Reproduce all entries precisely, down to the last character.
··· DATA EXTRACTS ···
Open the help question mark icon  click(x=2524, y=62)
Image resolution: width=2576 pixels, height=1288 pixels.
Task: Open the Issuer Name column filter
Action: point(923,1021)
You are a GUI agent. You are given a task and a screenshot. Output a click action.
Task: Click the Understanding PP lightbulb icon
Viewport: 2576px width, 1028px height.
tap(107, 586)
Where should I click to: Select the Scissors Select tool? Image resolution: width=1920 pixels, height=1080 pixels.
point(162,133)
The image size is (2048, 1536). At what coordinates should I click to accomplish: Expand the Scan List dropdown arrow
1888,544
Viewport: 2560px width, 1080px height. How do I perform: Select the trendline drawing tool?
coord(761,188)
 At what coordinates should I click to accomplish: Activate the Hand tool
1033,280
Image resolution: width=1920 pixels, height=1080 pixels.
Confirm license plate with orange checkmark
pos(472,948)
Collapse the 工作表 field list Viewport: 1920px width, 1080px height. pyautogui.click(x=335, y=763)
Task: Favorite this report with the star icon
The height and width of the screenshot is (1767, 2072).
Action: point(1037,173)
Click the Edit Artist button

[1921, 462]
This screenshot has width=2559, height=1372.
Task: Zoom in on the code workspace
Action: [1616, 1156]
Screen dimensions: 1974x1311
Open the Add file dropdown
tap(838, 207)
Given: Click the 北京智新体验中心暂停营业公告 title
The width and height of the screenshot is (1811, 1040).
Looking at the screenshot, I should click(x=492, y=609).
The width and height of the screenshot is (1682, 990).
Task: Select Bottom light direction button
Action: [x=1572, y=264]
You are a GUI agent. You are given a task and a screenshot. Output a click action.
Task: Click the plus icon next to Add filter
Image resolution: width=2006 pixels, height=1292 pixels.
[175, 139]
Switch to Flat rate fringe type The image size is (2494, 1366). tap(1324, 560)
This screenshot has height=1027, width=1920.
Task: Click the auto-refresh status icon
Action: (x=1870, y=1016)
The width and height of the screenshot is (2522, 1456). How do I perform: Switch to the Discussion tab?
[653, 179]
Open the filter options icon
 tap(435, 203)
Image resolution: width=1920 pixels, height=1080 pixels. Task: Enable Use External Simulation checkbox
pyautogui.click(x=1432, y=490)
···
◆ EXERCISE RESULT
Open the help question mark icon  click(x=2524, y=62)
Image resolution: width=2576 pixels, height=1288 pixels.
Task: Open the Issuer Name column filter
Action: point(923,1021)
You are a GUI agent. You are given a task and a screenshot. Output a click action.
Task: Click the Understanding PP lightbulb icon
Viewport: 2576px width, 1028px height.
tap(107, 586)
Where should I click to: Select the Scissors Select tool? Image resolution: width=1920 pixels, height=1080 pixels.
point(162,133)
The image size is (2048, 1536). At what coordinates should I click to accomplish: Expand the Scan List dropdown arrow
1888,544
Viewport: 2560px width, 1080px height. How do I perform: Select the trendline drawing tool?
coord(761,188)
 At what coordinates should I click to accomplish: Activate the Hand tool
1033,280
Image resolution: width=1920 pixels, height=1080 pixels.
Confirm license plate with orange checkmark
pos(472,948)
Collapse the 工作表 field list Viewport: 1920px width, 1080px height. pyautogui.click(x=335, y=763)
Task: Favorite this report with the star icon
The height and width of the screenshot is (1767, 2072).
Action: point(1037,173)
Click the Edit Artist button

[1921, 462]
This screenshot has width=2559, height=1372.
Task: Zoom in on the code workspace
Action: [1616, 1156]
Screen dimensions: 1974x1311
Open the Add file dropdown
tap(838, 207)
Given: Click the 北京智新体验中心暂停营业公告 title
The width and height of the screenshot is (1811, 1040).
Looking at the screenshot, I should click(x=492, y=609).
The width and height of the screenshot is (1682, 990).
Task: Select Bottom light direction button
Action: [x=1572, y=264]
You are a GUI agent. You are given a task and a screenshot. Output a click action.
Task: Click the plus icon next to Add filter
Image resolution: width=2006 pixels, height=1292 pixels.
[175, 139]
Switch to Flat rate fringe type The image size is (2494, 1366). tap(1324, 560)
This screenshot has height=1027, width=1920.
Task: Click the auto-refresh status icon
Action: (x=1870, y=1016)
The width and height of the screenshot is (2522, 1456). How do I perform: Switch to the Discussion tab?
[653, 179]
Open the filter options icon
 tap(435, 203)
Image resolution: width=1920 pixels, height=1080 pixels. Task: Enable Use External Simulation checkbox
pyautogui.click(x=1432, y=490)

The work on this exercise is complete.